I must be missing something obvious. Can I get a hint?
Since $\overline 6\in\operatorname{Ann}(M)$, there is an induced action of the ring $(\mathbb Z/36\mathbb Z)/(\overline 6) = (\mathbb Z/36\mathbb Z)/(6\mathbb Z/36\mathbb Z)\cong \mathbb Z/6\mathbb Z$ on $M$, i.e. $M$ may be considered as a $\mathbb Z/6\mathbb Z$-module, and under this action, $M$ has the same submodules as under the original action, so in particular $M$ is Noetherian (resp. Artinian) under the $Z/36\mathbb Z$ action if and only if it is Noetherian (Artinian) under the $Z/6\mathbb Z$ action.
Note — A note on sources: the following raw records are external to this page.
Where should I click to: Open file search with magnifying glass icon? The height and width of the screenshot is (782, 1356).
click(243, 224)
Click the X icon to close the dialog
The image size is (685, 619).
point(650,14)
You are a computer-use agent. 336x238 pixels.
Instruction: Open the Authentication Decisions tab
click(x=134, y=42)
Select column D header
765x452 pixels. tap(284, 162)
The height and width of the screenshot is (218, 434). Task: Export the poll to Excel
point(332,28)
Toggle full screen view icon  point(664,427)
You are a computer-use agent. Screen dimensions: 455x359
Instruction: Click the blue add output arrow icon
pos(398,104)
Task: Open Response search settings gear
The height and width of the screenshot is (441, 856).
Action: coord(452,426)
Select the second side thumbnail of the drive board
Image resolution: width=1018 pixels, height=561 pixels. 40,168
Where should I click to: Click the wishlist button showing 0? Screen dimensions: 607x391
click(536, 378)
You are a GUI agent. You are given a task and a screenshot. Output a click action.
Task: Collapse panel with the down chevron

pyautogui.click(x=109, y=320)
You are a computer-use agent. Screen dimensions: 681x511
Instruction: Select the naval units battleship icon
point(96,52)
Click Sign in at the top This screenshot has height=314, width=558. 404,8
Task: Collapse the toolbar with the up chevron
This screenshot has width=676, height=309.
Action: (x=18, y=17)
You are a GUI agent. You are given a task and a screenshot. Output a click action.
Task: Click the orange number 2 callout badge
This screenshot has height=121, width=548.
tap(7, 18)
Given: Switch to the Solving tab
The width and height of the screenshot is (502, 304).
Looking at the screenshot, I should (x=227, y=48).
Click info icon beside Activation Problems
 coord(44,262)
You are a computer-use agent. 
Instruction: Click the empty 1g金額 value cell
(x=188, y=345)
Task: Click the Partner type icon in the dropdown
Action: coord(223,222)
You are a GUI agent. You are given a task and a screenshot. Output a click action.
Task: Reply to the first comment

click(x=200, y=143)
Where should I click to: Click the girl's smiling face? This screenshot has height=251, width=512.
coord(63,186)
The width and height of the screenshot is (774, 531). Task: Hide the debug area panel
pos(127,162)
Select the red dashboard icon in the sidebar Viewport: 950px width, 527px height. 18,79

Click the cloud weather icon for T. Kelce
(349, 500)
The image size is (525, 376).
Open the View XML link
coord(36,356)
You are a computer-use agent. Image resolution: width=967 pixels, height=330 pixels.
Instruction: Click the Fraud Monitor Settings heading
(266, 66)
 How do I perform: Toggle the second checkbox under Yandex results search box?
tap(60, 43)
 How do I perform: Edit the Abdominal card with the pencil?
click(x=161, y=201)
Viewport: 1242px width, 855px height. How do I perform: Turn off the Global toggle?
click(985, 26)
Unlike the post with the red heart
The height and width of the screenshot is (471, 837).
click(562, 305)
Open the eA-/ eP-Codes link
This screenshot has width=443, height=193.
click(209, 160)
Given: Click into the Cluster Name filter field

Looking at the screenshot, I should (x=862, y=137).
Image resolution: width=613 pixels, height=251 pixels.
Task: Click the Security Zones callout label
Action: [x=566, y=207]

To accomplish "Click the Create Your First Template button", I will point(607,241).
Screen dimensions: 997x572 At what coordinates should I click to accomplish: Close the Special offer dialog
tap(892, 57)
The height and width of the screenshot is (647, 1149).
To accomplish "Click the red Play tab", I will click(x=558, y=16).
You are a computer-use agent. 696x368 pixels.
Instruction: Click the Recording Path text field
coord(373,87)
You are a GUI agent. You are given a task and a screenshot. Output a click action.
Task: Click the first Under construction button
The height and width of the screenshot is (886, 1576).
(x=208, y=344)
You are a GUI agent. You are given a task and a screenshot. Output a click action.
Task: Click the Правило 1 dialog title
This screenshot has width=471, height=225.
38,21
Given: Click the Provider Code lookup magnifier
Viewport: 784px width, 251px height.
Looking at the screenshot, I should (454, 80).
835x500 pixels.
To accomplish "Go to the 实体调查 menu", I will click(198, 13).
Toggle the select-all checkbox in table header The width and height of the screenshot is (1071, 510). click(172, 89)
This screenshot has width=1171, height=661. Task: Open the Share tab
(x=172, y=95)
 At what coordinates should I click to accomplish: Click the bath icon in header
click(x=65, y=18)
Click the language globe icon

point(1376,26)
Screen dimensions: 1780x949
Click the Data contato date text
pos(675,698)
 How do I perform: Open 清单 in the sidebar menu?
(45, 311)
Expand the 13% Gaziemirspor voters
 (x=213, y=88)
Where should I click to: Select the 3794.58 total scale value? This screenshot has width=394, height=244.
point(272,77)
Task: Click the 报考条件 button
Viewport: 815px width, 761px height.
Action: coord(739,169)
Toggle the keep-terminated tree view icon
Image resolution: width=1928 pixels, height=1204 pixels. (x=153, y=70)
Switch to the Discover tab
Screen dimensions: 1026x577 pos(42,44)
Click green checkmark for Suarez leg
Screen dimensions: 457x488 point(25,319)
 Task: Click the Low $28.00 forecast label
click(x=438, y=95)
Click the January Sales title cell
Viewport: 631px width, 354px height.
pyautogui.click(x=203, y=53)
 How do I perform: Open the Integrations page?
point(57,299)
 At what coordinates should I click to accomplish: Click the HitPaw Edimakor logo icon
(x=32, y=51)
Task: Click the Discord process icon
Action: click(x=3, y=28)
Now, by the Chinese Remainder Theorem, $\mathbb Z/6\mathbb Z \cong \mathbb Z/2\mathbb Z \oplus \mathbb Z/3\mathbb Z$, so we may consider $M$ as a $(\mathbb Z/2\mathbb Z \oplus \mathbb Z/3\mathbb Z)$-module. Set $M_2=(1,0)M$ and $M_3=(0,1)M$. Show that $M=M_2 \oplus M_3$, that $M_2$ (resp. $M_3$) can be considered as a $\mathbb Z/2\mathbb Z$-vector space (resp. $\mathbb Z/3\mathbb Z$-vector space), and use the fact that for vector spaces the Artinian and Noetherian conditions are both equivalent to finite dimensionality.